Peter Maxwell Davies - The Lighthouse (part 2)

Recorded live on 12th March 2009. Duration: 27 minutes - Act 1 / 47 minutes - Act 2

About 'The Lighthouse' by Peter Maxwell Davies (continued...)

The main act itself bears the sub-title The Cry of the Beast. The scene is set inside the lighthouse with the three keepers at a table in a state of edginess with each other. Arthur is a bible-thumping religious zealot, constantly at loggerheads with Blazes who has no truck with his hypocrisy. The third keeper, Sandy, trues peace-making moves to keep them apart. When Arthur leaves the table and goes aloft to light the lantern, Sandy and Blazes have a game of crib. They quarrel over this, and when Arthur returns, the atmosphere becomes extremely tense. Sandy suggests that Blazes should sing a cheerful song to help break this tension. This Blazes does, followed by Sandy and Arthur. Each song, though light and superficial on the surface, might be taken as an indication - Blazes sings a jolly song about an adolescent's career of crime in city slums leading to murder and the death of his parents. Sandy sings a love song, which when taken up and accompanied by the other two keepers, takes on a new meaning suggesting that his love-life might not have been as innocent as would at first appear. Arthur sings a holy-roller rabble-rousing ditty about God's revenge on the Children of Israel for worshipping the Golden Calf - a projection into God's will and bible history of his own boundless and unexpressed aggression.

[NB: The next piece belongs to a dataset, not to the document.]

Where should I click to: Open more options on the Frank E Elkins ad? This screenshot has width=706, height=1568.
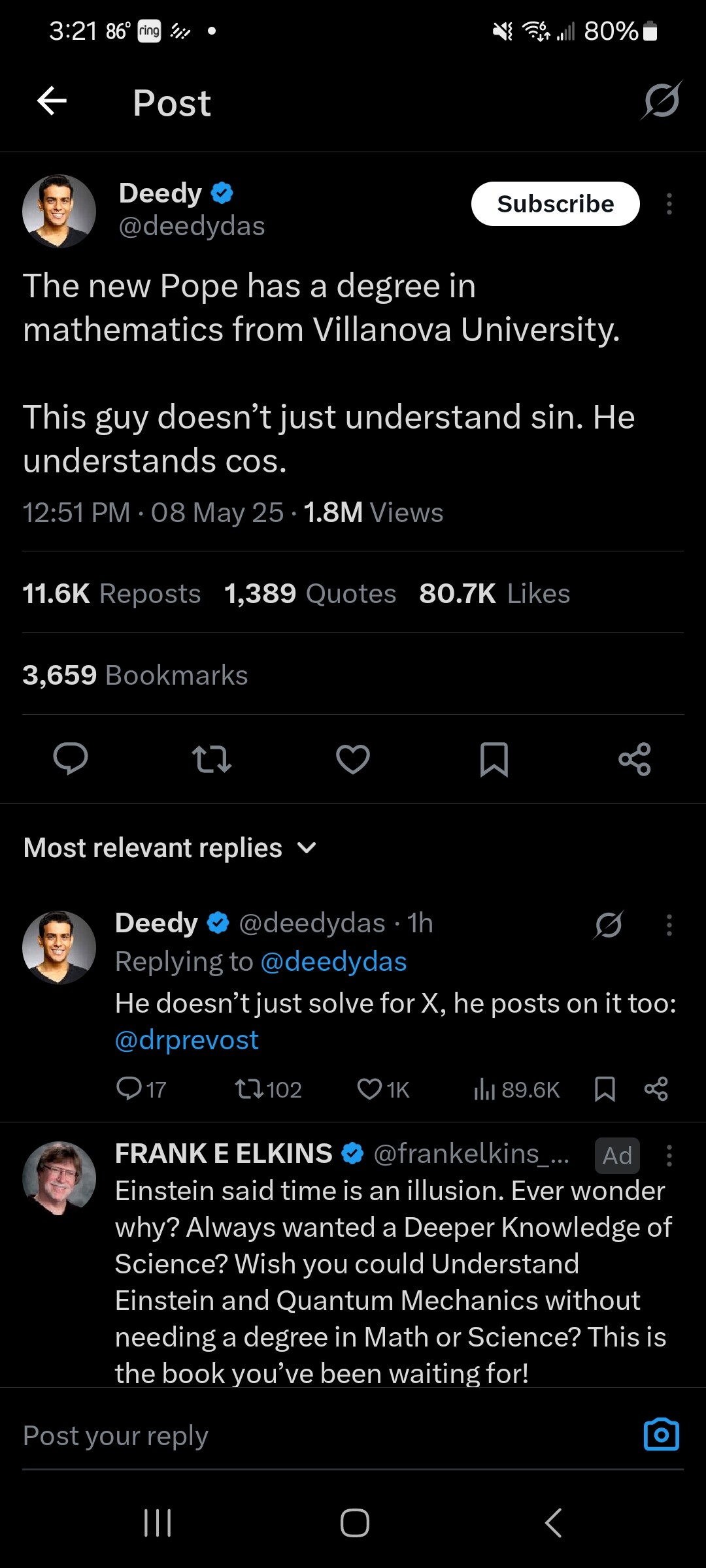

Subsequently, the atmosphere turns chill - fog swirls about the lighthouse and Arthur starts the foghorn with the words "the cry of the Beast across the sleeping world - one night that cry will be answered from the deep".

From the mists, ghosts from the past of the three keepers emerge to take their revenge - they might be directly from the songs each keeper sang if these were taken as personal revelations. These ghosts, which we do not see but which the keepers persuade each other are visible, drive them into a state of such guilty desperation that they become crazed. The ghosts call upon Blazes and Sandy to go out with them into the night.

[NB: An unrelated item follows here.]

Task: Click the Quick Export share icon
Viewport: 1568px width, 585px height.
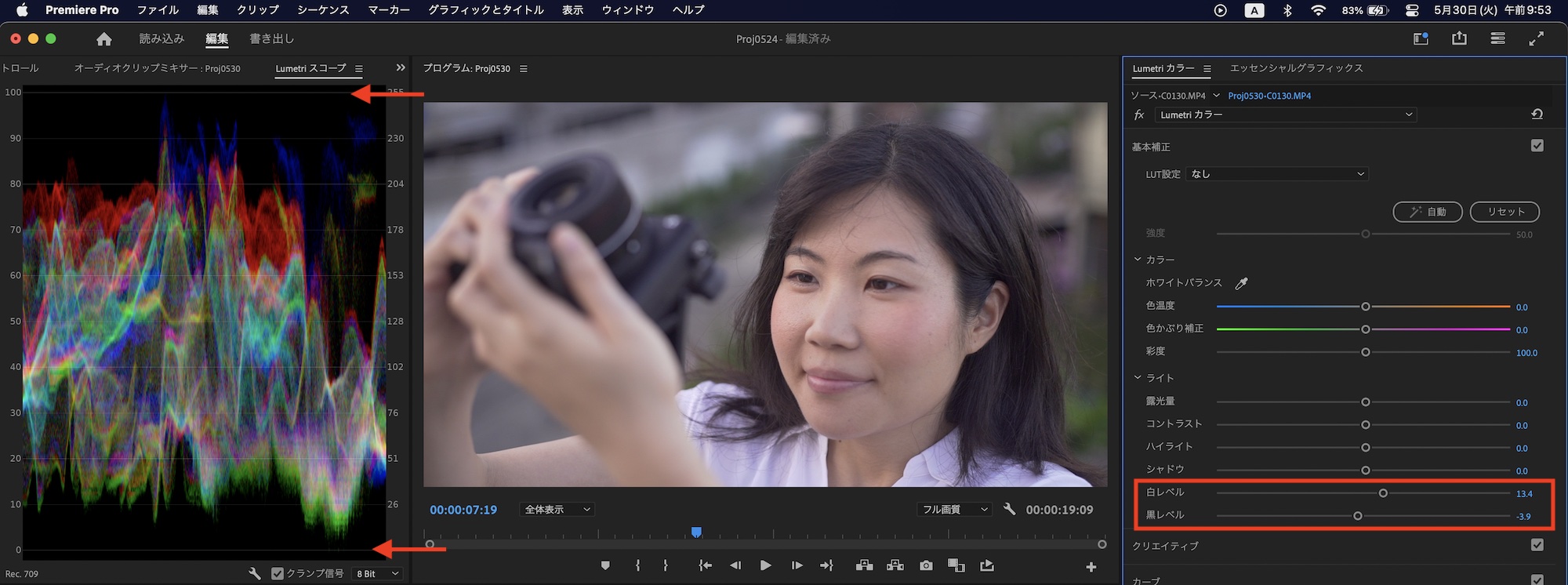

When Arthur comes down from the lightroom he is convinced that the Beast has called across the sea - the Golden Calf has come to claim his servants. The eyes of the Beast dazzle. Calling upon God's help, bellowing a hymn, the three keepers move out to defend themselves against the spirit, which they know see as the Antichrist.

At the climax of the storm and the brightest point of the light from the eyes of the beast, the keepers are replaced by the three officers from the lighthouse ship - played by the same three singers, and the light of the approaching Beast is seen perhaps to have been the light of the lighthouse ship.

From the remarks of the ship's officer, the exact nature of the lighthouse keepers' disappearance is open to interpretation, as is, indeed, whether the officers are trying to persuade themselves that some truth they fear is not so, or perhaps they are trying to cover something up.

When the relief keepers enter the lighthouse, although they are not seen very clearly, it is more that possible that they are the same three we saw at the opening of the scene. But, as the lighthouse is seen to flash its "automatic" signal, there is a further possibility that we have been watching a play of ghosts in a lighthouse abandoned and boarded up for eighty years.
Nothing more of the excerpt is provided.